ASSIGNMENT
Set down the complete data exactly as it appears below.

Collected data
════════
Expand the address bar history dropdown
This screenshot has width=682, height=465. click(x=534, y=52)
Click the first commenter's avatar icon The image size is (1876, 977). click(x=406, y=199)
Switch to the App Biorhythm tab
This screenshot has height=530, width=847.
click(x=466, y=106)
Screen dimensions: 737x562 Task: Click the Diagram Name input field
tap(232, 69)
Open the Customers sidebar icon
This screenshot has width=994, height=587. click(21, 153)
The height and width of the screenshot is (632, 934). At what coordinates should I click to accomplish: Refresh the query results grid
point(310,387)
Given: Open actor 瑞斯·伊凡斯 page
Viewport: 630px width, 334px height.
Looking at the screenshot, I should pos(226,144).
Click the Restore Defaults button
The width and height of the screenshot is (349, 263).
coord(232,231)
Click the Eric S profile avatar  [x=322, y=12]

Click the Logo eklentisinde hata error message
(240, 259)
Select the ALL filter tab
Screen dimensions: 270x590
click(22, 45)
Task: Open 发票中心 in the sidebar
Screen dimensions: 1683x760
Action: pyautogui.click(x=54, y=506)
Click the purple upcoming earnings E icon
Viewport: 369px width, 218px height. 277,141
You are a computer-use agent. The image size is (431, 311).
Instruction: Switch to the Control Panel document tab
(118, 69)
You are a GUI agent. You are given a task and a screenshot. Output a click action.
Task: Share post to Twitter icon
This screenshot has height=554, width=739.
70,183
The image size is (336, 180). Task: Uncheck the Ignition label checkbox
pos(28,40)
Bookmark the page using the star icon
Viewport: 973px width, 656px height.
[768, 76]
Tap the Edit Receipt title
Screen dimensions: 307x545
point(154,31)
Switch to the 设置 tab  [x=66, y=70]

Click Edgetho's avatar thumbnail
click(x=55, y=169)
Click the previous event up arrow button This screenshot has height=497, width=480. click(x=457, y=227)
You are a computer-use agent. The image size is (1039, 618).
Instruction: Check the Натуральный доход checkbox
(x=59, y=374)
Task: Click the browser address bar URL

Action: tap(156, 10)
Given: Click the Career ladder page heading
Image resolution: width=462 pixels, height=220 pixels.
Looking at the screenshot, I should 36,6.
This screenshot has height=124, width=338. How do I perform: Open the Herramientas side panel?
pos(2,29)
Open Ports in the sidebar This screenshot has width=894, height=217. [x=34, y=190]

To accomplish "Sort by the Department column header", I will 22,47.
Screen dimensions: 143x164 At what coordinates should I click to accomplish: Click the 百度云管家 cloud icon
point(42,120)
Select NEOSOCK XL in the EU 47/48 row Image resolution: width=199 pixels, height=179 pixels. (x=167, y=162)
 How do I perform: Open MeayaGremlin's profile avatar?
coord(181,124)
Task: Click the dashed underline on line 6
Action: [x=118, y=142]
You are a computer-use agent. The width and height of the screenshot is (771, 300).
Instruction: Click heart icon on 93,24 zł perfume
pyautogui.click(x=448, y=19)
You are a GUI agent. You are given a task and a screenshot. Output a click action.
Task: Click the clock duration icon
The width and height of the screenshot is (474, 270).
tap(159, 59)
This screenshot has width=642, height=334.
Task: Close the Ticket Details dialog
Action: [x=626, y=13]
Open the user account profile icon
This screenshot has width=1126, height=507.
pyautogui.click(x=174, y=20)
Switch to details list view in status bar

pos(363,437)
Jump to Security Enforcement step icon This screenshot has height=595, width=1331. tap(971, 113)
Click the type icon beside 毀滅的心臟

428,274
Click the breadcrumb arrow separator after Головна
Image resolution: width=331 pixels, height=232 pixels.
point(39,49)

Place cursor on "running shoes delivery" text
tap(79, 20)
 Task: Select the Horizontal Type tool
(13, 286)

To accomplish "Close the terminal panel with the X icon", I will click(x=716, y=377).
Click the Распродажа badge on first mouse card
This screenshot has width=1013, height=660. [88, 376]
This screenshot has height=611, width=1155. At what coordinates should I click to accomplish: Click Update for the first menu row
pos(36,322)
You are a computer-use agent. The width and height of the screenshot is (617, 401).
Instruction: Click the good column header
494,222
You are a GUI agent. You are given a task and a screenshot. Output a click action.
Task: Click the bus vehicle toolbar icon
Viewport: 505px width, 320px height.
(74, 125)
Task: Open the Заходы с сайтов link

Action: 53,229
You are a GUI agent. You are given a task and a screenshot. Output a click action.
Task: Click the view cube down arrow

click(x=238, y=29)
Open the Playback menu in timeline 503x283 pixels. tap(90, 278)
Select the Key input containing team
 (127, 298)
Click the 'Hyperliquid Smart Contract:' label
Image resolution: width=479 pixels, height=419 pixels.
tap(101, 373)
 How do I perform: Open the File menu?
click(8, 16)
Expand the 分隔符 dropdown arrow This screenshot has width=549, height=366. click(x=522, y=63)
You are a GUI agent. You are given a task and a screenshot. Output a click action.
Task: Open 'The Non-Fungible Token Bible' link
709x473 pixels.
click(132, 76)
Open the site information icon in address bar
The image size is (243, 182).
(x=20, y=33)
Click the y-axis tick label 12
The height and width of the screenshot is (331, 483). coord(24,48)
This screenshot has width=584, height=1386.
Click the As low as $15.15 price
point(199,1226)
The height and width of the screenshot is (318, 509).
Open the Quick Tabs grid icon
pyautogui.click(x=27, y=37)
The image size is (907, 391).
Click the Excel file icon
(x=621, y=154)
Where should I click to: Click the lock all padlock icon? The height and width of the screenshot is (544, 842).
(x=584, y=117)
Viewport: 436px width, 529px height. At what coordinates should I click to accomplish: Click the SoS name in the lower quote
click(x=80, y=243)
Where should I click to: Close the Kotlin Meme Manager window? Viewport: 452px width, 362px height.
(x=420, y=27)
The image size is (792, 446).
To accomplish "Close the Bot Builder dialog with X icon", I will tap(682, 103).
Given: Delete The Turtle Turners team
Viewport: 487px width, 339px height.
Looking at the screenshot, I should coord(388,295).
════════
EXPECTED ANSWER
Expand the address bar history dropdown
This screenshot has width=682, height=465. click(x=534, y=52)
Click the first commenter's avatar icon The image size is (1876, 977). click(x=406, y=199)
Switch to the App Biorhythm tab
This screenshot has height=530, width=847.
click(x=466, y=106)
Screen dimensions: 737x562 Task: Click the Diagram Name input field
tap(232, 69)
Open the Customers sidebar icon
This screenshot has width=994, height=587. click(21, 153)
The height and width of the screenshot is (632, 934). At what coordinates should I click to accomplish: Refresh the query results grid
point(310,387)
Given: Open actor 瑞斯·伊凡斯 page
Viewport: 630px width, 334px height.
Looking at the screenshot, I should pos(226,144).
Click the Restore Defaults button
The width and height of the screenshot is (349, 263).
coord(232,231)
Click the Eric S profile avatar  [x=322, y=12]

Click the Logo eklentisinde hata error message
(240, 259)
Select the ALL filter tab
Screen dimensions: 270x590
click(22, 45)
Task: Open 发票中心 in the sidebar
Screen dimensions: 1683x760
Action: pyautogui.click(x=54, y=506)
Click the purple upcoming earnings E icon
Viewport: 369px width, 218px height. 277,141
You are a computer-use agent. The image size is (431, 311).
Instruction: Switch to the Control Panel document tab
(118, 69)
You are a GUI agent. You are given a task and a screenshot. Output a click action.
Task: Share post to Twitter icon
This screenshot has height=554, width=739.
70,183
The image size is (336, 180). Task: Uncheck the Ignition label checkbox
pos(28,40)
Bookmark the page using the star icon
Viewport: 973px width, 656px height.
[768, 76]
Tap the Edit Receipt title
Screen dimensions: 307x545
point(154,31)
Switch to the 设置 tab  [x=66, y=70]

Click Edgetho's avatar thumbnail
click(x=55, y=169)
Click the previous event up arrow button This screenshot has height=497, width=480. click(x=457, y=227)
You are a computer-use agent. The image size is (1039, 618).
Instruction: Check the Натуральный доход checkbox
(x=59, y=374)
Task: Click the browser address bar URL

Action: tap(156, 10)
Given: Click the Career ladder page heading
Image resolution: width=462 pixels, height=220 pixels.
Looking at the screenshot, I should 36,6.
This screenshot has height=124, width=338. How do I perform: Open the Herramientas side panel?
pos(2,29)
Open Ports in the sidebar This screenshot has width=894, height=217. [x=34, y=190]

To accomplish "Sort by the Department column header", I will 22,47.
Screen dimensions: 143x164 At what coordinates should I click to accomplish: Click the 百度云管家 cloud icon
point(42,120)
Select NEOSOCK XL in the EU 47/48 row Image resolution: width=199 pixels, height=179 pixels. (x=167, y=162)
 How do I perform: Open MeayaGremlin's profile avatar?
coord(181,124)
Task: Click the dashed underline on line 6
Action: [x=118, y=142]
You are a computer-use agent. The width and height of the screenshot is (771, 300).
Instruction: Click heart icon on 93,24 zł perfume
pyautogui.click(x=448, y=19)
You are a GUI agent. You are given a task and a screenshot. Output a click action.
Task: Click the clock duration icon
The width and height of the screenshot is (474, 270).
tap(159, 59)
This screenshot has width=642, height=334.
Task: Close the Ticket Details dialog
Action: [x=626, y=13]
Open the user account profile icon
This screenshot has width=1126, height=507.
pyautogui.click(x=174, y=20)
Switch to details list view in status bar

pos(363,437)
Jump to Security Enforcement step icon This screenshot has height=595, width=1331. tap(971, 113)
Click the type icon beside 毀滅的心臟

428,274
Click the breadcrumb arrow separator after Головна
Image resolution: width=331 pixels, height=232 pixels.
point(39,49)

Place cursor on "running shoes delivery" text
tap(79, 20)
 Task: Select the Horizontal Type tool
(13, 286)

To accomplish "Close the terminal panel with the X icon", I will click(x=716, y=377).
Click the Распродажа badge on first mouse card
This screenshot has width=1013, height=660. [88, 376]
This screenshot has height=611, width=1155. At what coordinates should I click to accomplish: Click Update for the first menu row
pos(36,322)
You are a computer-use agent. The width and height of the screenshot is (617, 401).
Instruction: Click the good column header
494,222
You are a GUI agent. You are given a task and a screenshot. Output a click action.
Task: Click the bus vehicle toolbar icon
Viewport: 505px width, 320px height.
(74, 125)
Task: Open the Заходы с сайтов link

Action: 53,229
You are a GUI agent. You are given a task and a screenshot. Output a click action.
Task: Click the view cube down arrow

click(x=238, y=29)
Open the Playback menu in timeline 503x283 pixels. tap(90, 278)
Select the Key input containing team
 (127, 298)
Click the 'Hyperliquid Smart Contract:' label
Image resolution: width=479 pixels, height=419 pixels.
tap(101, 373)
 How do I perform: Open the File menu?
click(8, 16)
Expand the 分隔符 dropdown arrow This screenshot has width=549, height=366. click(x=522, y=63)
You are a GUI agent. You are given a task and a screenshot. Output a click action.
Task: Open 'The Non-Fungible Token Bible' link
709x473 pixels.
click(132, 76)
Open the site information icon in address bar
The image size is (243, 182).
(x=20, y=33)
Click the y-axis tick label 12
The height and width of the screenshot is (331, 483). coord(24,48)
This screenshot has width=584, height=1386.
Click the As low as $15.15 price
point(199,1226)
The height and width of the screenshot is (318, 509).
Open the Quick Tabs grid icon
pyautogui.click(x=27, y=37)
The image size is (907, 391).
Click the Excel file icon
(x=621, y=154)
Where should I click to: Click the lock all padlock icon? The height and width of the screenshot is (544, 842).
(x=584, y=117)
Viewport: 436px width, 529px height. At what coordinates should I click to accomplish: Click the SoS name in the lower quote
click(x=80, y=243)
Where should I click to: Close the Kotlin Meme Manager window? Viewport: 452px width, 362px height.
(x=420, y=27)
The image size is (792, 446).
To accomplish "Close the Bot Builder dialog with X icon", I will tap(682, 103).
Given: Delete The Turtle Turners team
Viewport: 487px width, 339px height.
Looking at the screenshot, I should coord(388,295).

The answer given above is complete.